Q. Do you have any information on speeding up the drying time of oil pastels on canvas? It appears to take up to a year, and shipping is difficult due to the softness and smearing. Also, what can I seal the finished painting with?
A. Unfortunately, it’s almost impossible to add anything to oil pastels to make them dry faster without losing the special character of the medium. Drying time will vary according to the ingredients in the binder and the thickness of the paint films, but essentially the drying process occurs by the oxidation of the oil, and like oil paints they should generally be given between six months and a year to dry.
Some manufacturers sell a blender, or an unpigmented stick of the vehicle that dries a little faster and can be blended in with your colored sticks. But driers can damage oil paint films as the paints age (consider oil pastels to be semisolid oil paints): They can cause cracking of the films and darkening of the colors. For this reason I think it’s best to avoid using driers in any paint, and I recommend against it.
As for varnishing, any surface coating that’s harder than the inherently soft oil pastel will be subject to cracking as the paint continues to move beneath the increasingly rigid coating. But if the brand you’re using is a true oil pastel, with little or no added waxes, then you should be able to apply a light coating of a spray varnish after the painting dries for about a year (or longer for a very thick painting).

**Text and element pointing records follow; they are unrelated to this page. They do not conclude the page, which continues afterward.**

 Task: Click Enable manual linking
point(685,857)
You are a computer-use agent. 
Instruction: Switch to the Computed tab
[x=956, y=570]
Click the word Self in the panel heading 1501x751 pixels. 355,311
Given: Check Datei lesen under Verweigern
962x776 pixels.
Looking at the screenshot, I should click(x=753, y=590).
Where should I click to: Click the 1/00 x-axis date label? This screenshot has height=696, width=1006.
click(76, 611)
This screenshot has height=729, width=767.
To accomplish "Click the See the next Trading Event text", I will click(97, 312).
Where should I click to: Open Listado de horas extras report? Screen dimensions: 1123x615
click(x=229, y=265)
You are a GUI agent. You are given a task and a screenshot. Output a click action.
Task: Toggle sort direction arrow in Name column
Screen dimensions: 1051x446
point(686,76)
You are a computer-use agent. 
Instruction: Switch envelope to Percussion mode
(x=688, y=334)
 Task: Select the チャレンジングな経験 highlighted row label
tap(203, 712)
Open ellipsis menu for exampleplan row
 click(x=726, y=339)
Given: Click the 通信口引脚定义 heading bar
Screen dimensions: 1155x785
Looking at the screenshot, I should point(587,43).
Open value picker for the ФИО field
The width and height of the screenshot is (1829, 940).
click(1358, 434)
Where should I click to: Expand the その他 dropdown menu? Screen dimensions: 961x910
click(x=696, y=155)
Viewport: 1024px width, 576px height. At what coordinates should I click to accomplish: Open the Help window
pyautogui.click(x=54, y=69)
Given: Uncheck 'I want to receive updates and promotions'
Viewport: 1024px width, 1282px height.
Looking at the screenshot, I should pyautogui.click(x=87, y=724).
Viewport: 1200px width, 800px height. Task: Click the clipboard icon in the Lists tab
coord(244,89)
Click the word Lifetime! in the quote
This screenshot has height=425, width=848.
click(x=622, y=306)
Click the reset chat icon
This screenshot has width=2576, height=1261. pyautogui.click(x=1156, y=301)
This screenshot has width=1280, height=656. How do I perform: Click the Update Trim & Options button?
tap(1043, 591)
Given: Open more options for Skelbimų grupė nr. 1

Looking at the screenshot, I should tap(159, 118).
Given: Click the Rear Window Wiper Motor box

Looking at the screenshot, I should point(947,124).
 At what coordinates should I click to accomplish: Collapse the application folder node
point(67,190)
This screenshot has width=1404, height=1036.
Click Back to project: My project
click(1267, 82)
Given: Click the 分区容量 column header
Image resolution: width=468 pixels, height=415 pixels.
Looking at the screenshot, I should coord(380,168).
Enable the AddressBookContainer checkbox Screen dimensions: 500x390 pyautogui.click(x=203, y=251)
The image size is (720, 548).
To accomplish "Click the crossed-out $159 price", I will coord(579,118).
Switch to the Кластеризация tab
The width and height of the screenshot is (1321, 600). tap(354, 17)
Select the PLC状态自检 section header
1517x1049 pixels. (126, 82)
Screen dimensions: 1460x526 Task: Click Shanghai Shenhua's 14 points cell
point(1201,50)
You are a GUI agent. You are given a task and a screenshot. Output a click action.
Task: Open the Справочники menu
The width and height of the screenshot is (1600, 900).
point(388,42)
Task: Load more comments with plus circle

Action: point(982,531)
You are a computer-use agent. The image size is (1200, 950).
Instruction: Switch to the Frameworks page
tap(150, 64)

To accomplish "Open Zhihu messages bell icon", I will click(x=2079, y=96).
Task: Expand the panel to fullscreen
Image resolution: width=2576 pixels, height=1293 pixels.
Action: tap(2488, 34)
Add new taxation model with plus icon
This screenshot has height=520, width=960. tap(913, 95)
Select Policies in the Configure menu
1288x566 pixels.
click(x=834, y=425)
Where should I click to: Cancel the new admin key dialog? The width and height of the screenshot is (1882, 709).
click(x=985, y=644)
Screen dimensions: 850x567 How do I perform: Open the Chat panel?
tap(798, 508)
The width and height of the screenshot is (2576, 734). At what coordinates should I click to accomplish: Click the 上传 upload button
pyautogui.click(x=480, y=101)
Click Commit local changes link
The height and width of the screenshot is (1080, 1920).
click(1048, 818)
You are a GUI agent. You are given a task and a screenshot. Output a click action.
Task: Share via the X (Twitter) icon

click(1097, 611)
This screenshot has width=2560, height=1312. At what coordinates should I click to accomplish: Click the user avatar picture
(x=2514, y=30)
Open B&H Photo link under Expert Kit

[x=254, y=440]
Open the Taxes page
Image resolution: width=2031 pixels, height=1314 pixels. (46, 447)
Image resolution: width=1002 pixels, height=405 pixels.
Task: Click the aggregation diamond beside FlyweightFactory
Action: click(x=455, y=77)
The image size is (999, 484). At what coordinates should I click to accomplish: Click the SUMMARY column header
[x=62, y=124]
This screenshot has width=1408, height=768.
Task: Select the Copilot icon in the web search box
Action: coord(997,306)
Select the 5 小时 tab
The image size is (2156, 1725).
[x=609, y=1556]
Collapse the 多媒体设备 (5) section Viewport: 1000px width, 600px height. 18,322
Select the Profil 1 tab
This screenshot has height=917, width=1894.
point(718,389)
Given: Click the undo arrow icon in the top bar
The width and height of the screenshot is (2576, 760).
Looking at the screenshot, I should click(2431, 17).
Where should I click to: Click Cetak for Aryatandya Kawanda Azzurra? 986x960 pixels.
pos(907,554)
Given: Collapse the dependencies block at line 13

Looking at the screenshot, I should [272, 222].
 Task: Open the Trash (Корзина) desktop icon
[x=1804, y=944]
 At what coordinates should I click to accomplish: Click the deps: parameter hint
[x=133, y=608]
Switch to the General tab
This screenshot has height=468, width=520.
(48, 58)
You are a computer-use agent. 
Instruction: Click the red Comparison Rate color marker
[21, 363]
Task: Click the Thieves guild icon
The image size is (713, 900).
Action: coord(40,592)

To avoid damage to the surfaces of your paintings during shipping, be sure to frame them. Then, as long as the front of the frame projects beyond the picture plane, simply attach a stiff covering of Masonite or heavy corrugated cardboard to protect the delicate surface of the painting. (It’s also a good idea to protect the rear of the painting this way.) This whole package can then be easily crated and shipped.
Mark Gottsegen is an associate professor of art at the University of North Carolina at Greensboro.